### Selection
+ + + + + + +
In 2014, the Senate called on the attorney general to suspend 300 of Bolivia's 508 public prosecutors for corruption and other offenses. Between January and August 2014, 45 prosecutors were disbarred, twice the number disbarred in 2013.

==Police and narcotics trafficking==

Police corruption is a major problem, owing partly to low wage and poor training. The police are generally viewed as the nation's third most corrupt institution, and corruption is widely seen as the main impediment to legitimate crime-fighting. In six years, three police chiefs have been fired for corruption or abuse of power. Many police officers have ties to organized crime, mainly drug traffickers, and many are appointed to senior positions, a power that is exclusively exercised by the president, because of their political connections.

The narcotics police and secret police have been involved in cocaine trafficking since the late 1950s, with cocaine producers and traffickers being treated as respectable businessmen and coexisting peacefully with one government after another. Large-scale drug-related corruption in Bolivia's military and police force dates back to the 1970s and intensified in 1980-81, when dictator Luis García Meza Tejada's “inner cabinet” was packed with persons involved in cocaine trafficking, notably Colonel Ariel Coca and Colonel Luis Arce Gómez. In 1988, Bolivia's foreign minister charged that narcotics traffickers were trying to influence policy, and a secret videotape of politicians and military officers socializing with a drug kingpin, Roberto Suárez Gómez, was shown on television. In the same year it was reported that police and prosecutors were returning large drug finds to narcotics traffickers and turning only small caches over to the authorities. President Jaime Paz Zamora (1989–93) was friendly with two “drug barons,” Carmelo “Meco” Domínguez and Isaac “Oso” Chavarría. Over the decades there have been repeated scandals concerning official involvement in trafficking, and they have resulted in many firings but not very many prosecutions; also, those removed from their positions because of such involvement have tended to be lower-level people, while guilty higher-ups have generally been left alone to continue operating.

Bolivia has become a regional drug-trafficking hub through which narcotics are funneled to Argentina and Brazil. One reason for this is the corruption and incompetence of the police. Many police officers are directly involved in trafficking, while others accept payoffs to facilitate shipments. In 2011, Rene Sanabria, then head of a police intelligence center, and former national police commissioner pled guilty to U.S. cocaine trafficking charges.

In 2011, the reputation of the police was damaged by a probe of forty officers suspected of ties to drug trafficking. Also, the former anti-drug czar, René Sanabria, was arrested in Panama and tried in the U.S. on drug-trafficking charges.
+ + + + + + +
### Given information
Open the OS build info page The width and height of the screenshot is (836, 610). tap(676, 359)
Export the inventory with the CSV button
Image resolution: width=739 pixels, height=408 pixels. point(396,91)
+ + + + + + +
### Written tasks
A - Copy word for word the part of the text on Bolivian corruption that opens with the words containing "In 2014, the" and closes with "disbarred in 2013.".
B - Write the next part of the text on police corruption and drug trafficking in Bolivia, picking up after its last sentence.

### Answers to the tasks
A -
In 2014, the Senate called on the attorney general to suspend 300 of Bolivia's 508 public prosecutors for corruption and other offenses. Between January and August 2014, 45 prosecutors were disbarred, twice the number disbarred in 2013.

B -
In January 2015, 20 prosecutors, 18 judges, and 12 police officials who had handled corruption and drug- trafficking cases were investigated for irregularities in their declarations of assets. One police colonel, for example, had accumulated nearly $145,000 over ten years on a salary of about $400 a month, and had reported the purchase of five properties while omitting the purchase of two additional properties.

In May 2015, the problem of police corruption in Bolivia was highlighted by the case of Martín Belaunde Lossio, a Peruvian politician and businessman, whose escape from house arrest in Bolivia was believed to be made possible by paid-off police officers. “Some groups within our institutions, such as the police,” commented Morales, “are creating a bad image of Bolivia.”

The national police's Office of Professional Responsibility (OPR) investigates cases of police corruption and may sanction officers for minor infractions. Major violations are prosecuted by the Attorney General. An observer has stated that Bolivia's police force needs a “complete overhaul” in order to combat drug trafficking and other international crime. One study suggested that government intervention allowed for corruption, and therefore taking a less hands-on approach would decrease corruption significantly.

==Business==
Companies consider corruption a major obstacle for business in the country. About a fifth of them expect to pay bribes to civil servants to do business. Bureaucratic procedures are complex and burdensome, and often involve illegal “facilitation payments.” Several sectors, notably public procurement and natural-resources extraction, are characterized by extensive patronage networks and clientelism. The risk of corruption is especially high when business must deal with the justice system, where bribes often must be paid in exchange for favorable decisions. One example of favoritism was the courts' refusal to take a 2015 case involving a catering company owned by a sister-in-law of the vice-president.

Companies are also likely to encounter corruption when dealing with the public services sector, in which bribes are often required in exchange for licenses and permits. The same is true of the land administration sector, because property rights are not often protected in practice and expropriation is common, with compensation amounts being determined by negotiations rather than through consistent and transparent processes. Corruption in the tax bureau and customs sectors also impact companies doing business in Bolivia; in the latter sector, corruption occurs more often importing goods, rather than when exporting goods.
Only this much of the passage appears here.